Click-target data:
========================
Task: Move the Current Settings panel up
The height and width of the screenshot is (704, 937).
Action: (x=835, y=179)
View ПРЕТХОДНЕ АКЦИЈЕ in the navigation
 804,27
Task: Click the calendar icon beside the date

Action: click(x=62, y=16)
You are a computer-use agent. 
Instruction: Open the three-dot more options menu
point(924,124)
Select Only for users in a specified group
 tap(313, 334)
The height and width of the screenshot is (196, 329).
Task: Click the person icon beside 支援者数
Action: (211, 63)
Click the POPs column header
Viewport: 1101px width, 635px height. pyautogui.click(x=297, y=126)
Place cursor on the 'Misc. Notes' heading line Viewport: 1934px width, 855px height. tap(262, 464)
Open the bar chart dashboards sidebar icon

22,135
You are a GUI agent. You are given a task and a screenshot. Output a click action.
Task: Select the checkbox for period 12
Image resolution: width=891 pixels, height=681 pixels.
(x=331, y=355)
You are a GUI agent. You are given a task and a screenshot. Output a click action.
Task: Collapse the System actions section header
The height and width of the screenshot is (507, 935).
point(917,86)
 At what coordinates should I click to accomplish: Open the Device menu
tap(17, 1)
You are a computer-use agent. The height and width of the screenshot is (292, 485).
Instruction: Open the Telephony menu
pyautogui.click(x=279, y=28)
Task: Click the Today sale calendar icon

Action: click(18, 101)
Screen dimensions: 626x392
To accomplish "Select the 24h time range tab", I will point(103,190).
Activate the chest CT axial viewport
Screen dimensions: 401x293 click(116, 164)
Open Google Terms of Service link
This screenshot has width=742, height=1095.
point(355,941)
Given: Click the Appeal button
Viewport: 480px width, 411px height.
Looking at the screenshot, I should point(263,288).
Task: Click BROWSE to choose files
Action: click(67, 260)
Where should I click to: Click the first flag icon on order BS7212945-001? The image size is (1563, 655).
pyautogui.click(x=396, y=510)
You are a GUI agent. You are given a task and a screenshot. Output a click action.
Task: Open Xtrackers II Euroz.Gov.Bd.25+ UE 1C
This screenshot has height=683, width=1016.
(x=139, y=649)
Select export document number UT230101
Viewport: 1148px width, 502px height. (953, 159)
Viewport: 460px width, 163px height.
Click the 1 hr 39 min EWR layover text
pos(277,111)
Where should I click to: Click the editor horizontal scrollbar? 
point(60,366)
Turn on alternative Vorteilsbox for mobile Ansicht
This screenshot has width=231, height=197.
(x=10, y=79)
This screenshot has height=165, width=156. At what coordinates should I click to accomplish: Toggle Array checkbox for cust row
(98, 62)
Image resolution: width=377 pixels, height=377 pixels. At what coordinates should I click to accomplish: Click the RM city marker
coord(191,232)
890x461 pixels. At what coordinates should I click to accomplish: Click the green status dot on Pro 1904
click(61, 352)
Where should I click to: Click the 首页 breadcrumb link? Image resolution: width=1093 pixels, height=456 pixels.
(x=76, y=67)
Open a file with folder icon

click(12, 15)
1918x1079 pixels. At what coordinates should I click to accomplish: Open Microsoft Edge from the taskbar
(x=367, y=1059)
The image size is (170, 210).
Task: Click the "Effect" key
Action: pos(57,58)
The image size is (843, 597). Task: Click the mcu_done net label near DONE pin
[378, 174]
========================
## Stated goal
Repeat the data above verbatim, from the line containing "Select export document number UT230101" through the end of the data.

## Reply
Select export document number UT230101
Viewport: 1148px width, 502px height. (953, 159)
Viewport: 460px width, 163px height.
Click the 1 hr 39 min EWR layover text
pos(277,111)
Where should I click to: Click the editor horizontal scrollbar? 
point(60,366)
Turn on alternative Vorteilsbox for mobile Ansicht
This screenshot has width=231, height=197.
(x=10, y=79)
This screenshot has height=165, width=156. At what coordinates should I click to accomplish: Toggle Array checkbox for cust row
(98, 62)
Image resolution: width=377 pixels, height=377 pixels. At what coordinates should I click to accomplish: Click the RM city marker
coord(191,232)
890x461 pixels. At what coordinates should I click to accomplish: Click the green status dot on Pro 1904
click(61, 352)
Where should I click to: Click the 首页 breadcrumb link? Image resolution: width=1093 pixels, height=456 pixels.
(x=76, y=67)
Open a file with folder icon

click(12, 15)
1918x1079 pixels. At what coordinates should I click to accomplish: Open Microsoft Edge from the taskbar
(x=367, y=1059)
The image size is (170, 210).
Task: Click the "Effect" key
Action: pos(57,58)
The image size is (843, 597). Task: Click the mcu_done net label near DONE pin
[378, 174]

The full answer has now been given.